Erst vor Kurzem ist Nelson Mandela im Alter von 95 Jahren gestorben. Er gehörte derselben Generation an wie Brandt. Wäre es übertrieben, diese beiden Persönlichkeiten zu vergleichen?

Sie mussten beide erfahren, was Leid bedeutet, beide erlebten so etwas wie das Exil, Mandela 27 Jahre lang im Gefängnis von Robben Island. Und sie haben dieses Leid überwunden. Nicht allein physisch, sondern vor allem als einen geistigen Prozess der Versöhnung. Ich hatte das große Privileg, beide kennenzulernen. Ich sehe heute leider keine Politiker, die ihnen ähneln. Dabei braucht die Welt Persönlichkeiten – Männer und Frauen – mit diesen Qualitäten. Willy Brandt und Nelson Mandela sind große Geschenke unserer Generation und ich hoffe, dass die Generationen, die nach uns kommen, ihren Idealen folgen.

Willy Brandt Nelson Mandela
Nelson Mandela und Willy Brandt - Ausnahmepersönlichkeiten des 20. JahrhundertsBild: imago/Sven Simon

Sie nannten Brandt eingangs den größten Weltbürger, den Sie je gekannt haben. Was machte Brandt zu einem Weltbürger?

Er stand über nationaler Identität, Rasse und Religion.

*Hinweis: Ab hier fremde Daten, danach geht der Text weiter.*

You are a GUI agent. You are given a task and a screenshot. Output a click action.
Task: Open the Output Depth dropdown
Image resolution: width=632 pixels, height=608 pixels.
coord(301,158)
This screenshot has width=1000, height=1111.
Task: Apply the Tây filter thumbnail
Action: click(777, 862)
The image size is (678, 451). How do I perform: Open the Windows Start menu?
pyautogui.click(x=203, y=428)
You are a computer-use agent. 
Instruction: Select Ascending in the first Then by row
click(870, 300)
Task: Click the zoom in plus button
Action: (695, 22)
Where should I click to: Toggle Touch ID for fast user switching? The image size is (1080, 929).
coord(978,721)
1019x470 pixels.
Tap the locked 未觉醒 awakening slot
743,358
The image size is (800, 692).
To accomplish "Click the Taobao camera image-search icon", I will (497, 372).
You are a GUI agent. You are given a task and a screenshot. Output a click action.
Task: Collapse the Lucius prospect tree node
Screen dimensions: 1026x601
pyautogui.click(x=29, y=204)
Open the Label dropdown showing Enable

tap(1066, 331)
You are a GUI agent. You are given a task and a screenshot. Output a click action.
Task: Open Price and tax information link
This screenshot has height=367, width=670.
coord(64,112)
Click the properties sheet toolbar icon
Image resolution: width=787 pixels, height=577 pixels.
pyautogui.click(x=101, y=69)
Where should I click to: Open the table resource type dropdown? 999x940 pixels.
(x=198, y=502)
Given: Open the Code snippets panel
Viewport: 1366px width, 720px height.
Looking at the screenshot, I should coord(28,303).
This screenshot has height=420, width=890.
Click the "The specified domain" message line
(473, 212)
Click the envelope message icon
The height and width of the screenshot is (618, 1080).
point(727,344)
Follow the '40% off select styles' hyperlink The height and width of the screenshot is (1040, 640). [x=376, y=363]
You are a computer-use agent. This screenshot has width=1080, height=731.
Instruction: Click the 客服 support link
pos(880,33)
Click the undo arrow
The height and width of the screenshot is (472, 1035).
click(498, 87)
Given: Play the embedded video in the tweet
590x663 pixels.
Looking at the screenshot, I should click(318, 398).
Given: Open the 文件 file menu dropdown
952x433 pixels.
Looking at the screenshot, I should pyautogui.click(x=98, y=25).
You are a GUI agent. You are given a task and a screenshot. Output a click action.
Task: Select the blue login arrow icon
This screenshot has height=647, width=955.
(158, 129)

Er war im wahrsten Sinne des Wortes ein Weltbürger. Er glaubte daran, dass seine Heimat die ganze Welt und es seine Pflicht als Weltbürger sei, diese Welt zu einem besseren Ort zu machen. Ich wünschte, ganz Deutschland hätte ihm noch zu Lebzeiten mehr Anerkennung für dieses Lebenswerk zuteil werden lassen. Deutschland behandelte ihn in meinen Augen stets wie eine Art Partisanenkämpfer. Dabei hat er sich lange Jahre weit über deutsche Politik hinaus einen Namen gemacht und ist zu einem Staatsmann auf Weltniveau gewachsen. Ich hoffe, dass wir uns in dieser Hinsicht an ihn erinnern. Ich jedenfalls werde an ihn immer als einen Weltbürger des 20. Jahrhunderts denken.